Месяца два спустя после появления моей статьи тогдашний шеф нашего отдела Феликс Кузнецов отправился в командировку — если не ошибаюсь, в Калугу. Оттуда пришло душераздирающее читательское письмо, суть которого состояла в том, что из местного педагогического института уволили, исключив предварительно из партии, несколько профессоров — только за то, что они читали студентам стихи Евтушенко и Вознесенского.
Оттепель была тогда в самом разгаре, и Феликс поэтому еще был либералом. Он очень любил такие читательские письма. Прямо-таки обожал появиться в какой-нибудь глубинке этаким Зевсом-громовержцем и восстановить справедливость, попранную местными мракобесами или дураками.
Незадолго до его поездки в Калугу был такой случай.

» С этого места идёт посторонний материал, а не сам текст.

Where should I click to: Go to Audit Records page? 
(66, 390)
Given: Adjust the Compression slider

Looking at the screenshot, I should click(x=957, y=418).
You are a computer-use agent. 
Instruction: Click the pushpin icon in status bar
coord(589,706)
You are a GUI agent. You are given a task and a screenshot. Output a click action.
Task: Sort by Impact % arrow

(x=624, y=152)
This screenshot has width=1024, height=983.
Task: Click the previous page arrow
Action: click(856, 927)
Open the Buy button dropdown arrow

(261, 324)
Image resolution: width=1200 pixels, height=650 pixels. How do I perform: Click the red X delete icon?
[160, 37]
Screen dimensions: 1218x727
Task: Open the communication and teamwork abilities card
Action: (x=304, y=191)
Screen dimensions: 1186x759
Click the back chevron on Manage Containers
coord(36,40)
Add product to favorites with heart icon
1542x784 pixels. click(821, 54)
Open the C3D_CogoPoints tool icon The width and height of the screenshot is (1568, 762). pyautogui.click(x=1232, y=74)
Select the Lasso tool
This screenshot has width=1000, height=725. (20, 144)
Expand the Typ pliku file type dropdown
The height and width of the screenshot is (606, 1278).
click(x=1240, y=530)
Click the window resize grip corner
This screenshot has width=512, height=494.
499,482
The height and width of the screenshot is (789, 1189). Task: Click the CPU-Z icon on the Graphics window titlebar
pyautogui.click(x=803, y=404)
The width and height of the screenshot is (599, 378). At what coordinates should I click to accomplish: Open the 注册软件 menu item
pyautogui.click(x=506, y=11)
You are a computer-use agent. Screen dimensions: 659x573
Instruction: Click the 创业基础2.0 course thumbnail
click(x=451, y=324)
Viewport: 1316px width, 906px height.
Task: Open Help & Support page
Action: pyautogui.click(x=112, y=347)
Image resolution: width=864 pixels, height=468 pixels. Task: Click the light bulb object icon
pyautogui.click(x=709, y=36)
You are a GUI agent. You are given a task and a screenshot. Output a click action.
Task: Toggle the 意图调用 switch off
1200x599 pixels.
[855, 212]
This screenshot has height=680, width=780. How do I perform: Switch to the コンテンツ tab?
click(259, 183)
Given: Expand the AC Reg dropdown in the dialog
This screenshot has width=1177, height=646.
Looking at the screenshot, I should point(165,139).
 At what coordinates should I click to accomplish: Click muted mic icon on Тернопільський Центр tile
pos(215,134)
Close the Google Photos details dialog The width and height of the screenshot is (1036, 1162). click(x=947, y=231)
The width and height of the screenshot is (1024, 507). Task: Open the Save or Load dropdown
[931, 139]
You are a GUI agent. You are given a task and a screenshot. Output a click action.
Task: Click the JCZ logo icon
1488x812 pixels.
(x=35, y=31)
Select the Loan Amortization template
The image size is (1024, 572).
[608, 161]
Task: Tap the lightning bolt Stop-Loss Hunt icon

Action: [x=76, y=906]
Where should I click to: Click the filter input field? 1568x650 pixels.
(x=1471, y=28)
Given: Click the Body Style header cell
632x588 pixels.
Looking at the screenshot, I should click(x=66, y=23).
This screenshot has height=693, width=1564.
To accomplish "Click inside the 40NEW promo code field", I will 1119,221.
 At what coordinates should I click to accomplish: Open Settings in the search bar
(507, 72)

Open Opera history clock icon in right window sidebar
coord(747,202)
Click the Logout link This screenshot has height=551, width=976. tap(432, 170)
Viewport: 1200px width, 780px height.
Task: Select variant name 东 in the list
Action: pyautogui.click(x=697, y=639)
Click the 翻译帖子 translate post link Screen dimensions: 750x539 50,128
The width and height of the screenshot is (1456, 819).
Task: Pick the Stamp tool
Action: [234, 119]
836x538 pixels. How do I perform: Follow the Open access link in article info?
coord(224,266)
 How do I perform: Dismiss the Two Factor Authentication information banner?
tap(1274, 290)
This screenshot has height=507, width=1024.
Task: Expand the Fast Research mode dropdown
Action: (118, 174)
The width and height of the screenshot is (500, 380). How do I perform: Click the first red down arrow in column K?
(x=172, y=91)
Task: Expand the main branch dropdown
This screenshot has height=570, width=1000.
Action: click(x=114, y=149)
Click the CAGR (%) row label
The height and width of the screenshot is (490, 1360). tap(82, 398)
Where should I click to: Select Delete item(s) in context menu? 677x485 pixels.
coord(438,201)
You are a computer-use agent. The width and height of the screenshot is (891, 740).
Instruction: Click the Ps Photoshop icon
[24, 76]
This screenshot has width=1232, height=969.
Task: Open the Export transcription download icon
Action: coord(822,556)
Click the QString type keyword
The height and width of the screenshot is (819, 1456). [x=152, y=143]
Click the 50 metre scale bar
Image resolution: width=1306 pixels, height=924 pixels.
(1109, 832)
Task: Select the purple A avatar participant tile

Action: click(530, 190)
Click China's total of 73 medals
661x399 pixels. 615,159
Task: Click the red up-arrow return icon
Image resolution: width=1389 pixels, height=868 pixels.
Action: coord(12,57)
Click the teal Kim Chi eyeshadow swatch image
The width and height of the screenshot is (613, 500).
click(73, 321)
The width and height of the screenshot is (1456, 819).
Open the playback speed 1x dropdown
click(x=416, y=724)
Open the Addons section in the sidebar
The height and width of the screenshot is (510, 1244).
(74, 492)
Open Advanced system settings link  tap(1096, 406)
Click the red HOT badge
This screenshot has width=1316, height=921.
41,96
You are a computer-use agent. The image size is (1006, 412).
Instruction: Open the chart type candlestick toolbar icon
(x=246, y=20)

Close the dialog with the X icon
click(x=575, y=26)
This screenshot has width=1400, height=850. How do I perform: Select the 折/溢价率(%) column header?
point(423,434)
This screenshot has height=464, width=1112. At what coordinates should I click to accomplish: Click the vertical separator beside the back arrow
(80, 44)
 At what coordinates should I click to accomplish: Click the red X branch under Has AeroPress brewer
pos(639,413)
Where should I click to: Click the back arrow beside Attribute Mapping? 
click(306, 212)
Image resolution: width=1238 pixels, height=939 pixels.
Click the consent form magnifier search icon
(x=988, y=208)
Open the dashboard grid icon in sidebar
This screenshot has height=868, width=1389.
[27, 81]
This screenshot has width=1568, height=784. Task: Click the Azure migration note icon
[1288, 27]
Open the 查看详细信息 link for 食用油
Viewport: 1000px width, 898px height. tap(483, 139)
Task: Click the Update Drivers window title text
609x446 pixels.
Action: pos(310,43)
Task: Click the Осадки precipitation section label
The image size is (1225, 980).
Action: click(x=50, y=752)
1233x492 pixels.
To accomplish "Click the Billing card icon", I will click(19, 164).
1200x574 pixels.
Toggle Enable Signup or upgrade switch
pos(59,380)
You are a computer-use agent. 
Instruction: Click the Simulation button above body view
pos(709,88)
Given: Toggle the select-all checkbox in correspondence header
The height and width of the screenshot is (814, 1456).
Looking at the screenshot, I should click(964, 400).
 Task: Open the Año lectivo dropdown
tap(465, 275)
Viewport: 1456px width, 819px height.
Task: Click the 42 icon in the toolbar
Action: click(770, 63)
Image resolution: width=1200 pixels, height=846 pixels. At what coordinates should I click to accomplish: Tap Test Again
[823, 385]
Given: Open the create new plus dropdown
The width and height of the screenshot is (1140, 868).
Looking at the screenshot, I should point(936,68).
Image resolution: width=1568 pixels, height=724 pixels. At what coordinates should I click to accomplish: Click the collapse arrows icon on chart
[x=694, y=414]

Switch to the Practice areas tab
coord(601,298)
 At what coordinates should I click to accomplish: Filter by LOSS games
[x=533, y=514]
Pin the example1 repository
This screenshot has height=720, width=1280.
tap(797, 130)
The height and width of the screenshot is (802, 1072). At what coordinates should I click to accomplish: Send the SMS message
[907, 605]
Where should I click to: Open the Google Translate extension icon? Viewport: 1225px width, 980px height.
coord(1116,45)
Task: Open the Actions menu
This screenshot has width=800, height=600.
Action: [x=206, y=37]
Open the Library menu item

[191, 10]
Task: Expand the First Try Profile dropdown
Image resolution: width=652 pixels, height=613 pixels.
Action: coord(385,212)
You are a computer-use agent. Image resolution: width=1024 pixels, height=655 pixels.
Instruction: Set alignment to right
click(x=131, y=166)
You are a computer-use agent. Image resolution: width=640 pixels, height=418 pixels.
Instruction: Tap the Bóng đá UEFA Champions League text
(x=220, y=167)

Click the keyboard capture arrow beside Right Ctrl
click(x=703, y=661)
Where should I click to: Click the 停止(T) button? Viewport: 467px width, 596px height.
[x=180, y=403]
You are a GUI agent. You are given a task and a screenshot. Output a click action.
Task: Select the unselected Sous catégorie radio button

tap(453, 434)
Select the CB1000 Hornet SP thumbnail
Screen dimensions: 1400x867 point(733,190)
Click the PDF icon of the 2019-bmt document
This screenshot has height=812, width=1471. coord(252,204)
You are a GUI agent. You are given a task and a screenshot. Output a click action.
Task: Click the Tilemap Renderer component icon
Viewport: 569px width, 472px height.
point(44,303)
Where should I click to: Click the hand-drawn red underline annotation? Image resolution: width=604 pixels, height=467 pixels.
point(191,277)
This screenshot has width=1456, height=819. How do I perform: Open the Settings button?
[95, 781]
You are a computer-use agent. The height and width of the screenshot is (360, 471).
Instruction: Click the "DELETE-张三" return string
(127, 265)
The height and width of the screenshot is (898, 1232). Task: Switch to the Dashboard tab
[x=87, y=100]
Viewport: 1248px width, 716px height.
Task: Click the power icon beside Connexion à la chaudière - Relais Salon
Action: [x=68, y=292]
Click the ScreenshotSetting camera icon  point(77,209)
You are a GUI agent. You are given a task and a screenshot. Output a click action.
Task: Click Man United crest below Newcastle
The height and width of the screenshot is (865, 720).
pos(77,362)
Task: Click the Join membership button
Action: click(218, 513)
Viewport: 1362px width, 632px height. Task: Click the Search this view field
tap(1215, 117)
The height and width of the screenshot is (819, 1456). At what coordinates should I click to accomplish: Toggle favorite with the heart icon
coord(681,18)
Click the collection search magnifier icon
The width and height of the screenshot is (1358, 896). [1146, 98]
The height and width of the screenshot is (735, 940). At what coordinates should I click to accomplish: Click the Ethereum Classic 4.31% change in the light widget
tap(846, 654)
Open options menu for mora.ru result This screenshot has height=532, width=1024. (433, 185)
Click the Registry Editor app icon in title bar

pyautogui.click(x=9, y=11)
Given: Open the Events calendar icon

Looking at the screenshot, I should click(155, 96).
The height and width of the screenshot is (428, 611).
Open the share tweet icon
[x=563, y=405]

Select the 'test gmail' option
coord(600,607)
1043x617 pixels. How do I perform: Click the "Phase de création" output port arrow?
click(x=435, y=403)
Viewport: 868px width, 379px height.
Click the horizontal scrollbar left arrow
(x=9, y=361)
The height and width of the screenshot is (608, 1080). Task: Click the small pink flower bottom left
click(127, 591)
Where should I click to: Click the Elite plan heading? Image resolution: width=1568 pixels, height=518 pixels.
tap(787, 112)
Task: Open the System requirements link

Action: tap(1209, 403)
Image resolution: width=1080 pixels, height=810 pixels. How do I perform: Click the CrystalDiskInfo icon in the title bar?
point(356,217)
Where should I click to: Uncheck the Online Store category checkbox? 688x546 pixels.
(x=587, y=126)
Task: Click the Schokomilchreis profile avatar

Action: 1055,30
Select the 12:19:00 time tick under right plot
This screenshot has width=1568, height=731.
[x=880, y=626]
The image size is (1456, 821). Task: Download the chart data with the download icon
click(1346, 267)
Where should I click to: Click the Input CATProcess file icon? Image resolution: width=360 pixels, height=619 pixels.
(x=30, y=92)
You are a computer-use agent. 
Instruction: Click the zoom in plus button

Позвонил мне Корней Иванович Чуковский (меня он знал лучше, чем других сотрудников тогдашней «Литгазеты») и попросил помочь в одном деликатном деле. Некто Мирон Петровский, милый, интеллигентный, одаренный молодой человек, работающий над монографией о нем (Чуковском), попал в беду. Он живет в Киеве. Киев — не Москва, хрущевская оттепель тамошней жизни почти не коснулась. Не исключено поэтому, что Мирону грозят неприятности очень даже серьезные. Могут и посадить…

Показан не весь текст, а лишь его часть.